Penulis : Faisal Oddang
Penerbit : Diva Press
Cetakan : I, Januari 2019
Tebal : 193 halaman; 14 x 20 cm
ISBN : 978-602-391-665-8
Peresensi : Habiburrachman
Kumpulan cerpen Sawerigading Datang Dari Laut bisa dibaca sebagai dokumentasi sejarah. Di dalamnya terentang sejarah lokal Sulawesi Selatan, terutama periode pasca revolusi kemerdekaan sampai 1965. Di antara topik pentingnya adalah pemberontakan Negara Islam Indonesia, Permesta, dan pemberontakan komunis. Kehadiran karya ini mengisi ruang kosong khazanah sastra Indonesia yang kerap berpusat di Jawa jika menyangkut topik-topik tersebut.

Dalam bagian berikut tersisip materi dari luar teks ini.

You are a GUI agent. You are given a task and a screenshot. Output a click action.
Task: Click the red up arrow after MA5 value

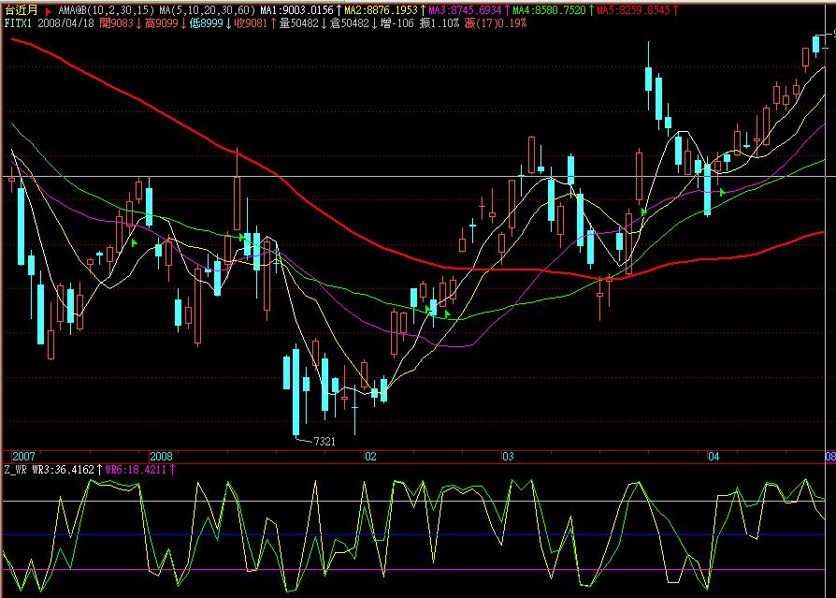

Topik tersebut juga jarang diangkat penulis daerah lainnya yang kebanyakan berfokus pada kearifan lokal. Bukannya Fai tidak menulis kearifan lokal. Terdapat beberapa, misalnya Di Tubuh Tarra, Dalam Rahim Pohon, Sebelum Berangkat Ke Surga, dan Yang Terbaring Di Rumah Arung, Pagi Itu.
Rentang sejarah dalam karya ini menunjuk pada masa Indonesia belum stabil sebagai negara.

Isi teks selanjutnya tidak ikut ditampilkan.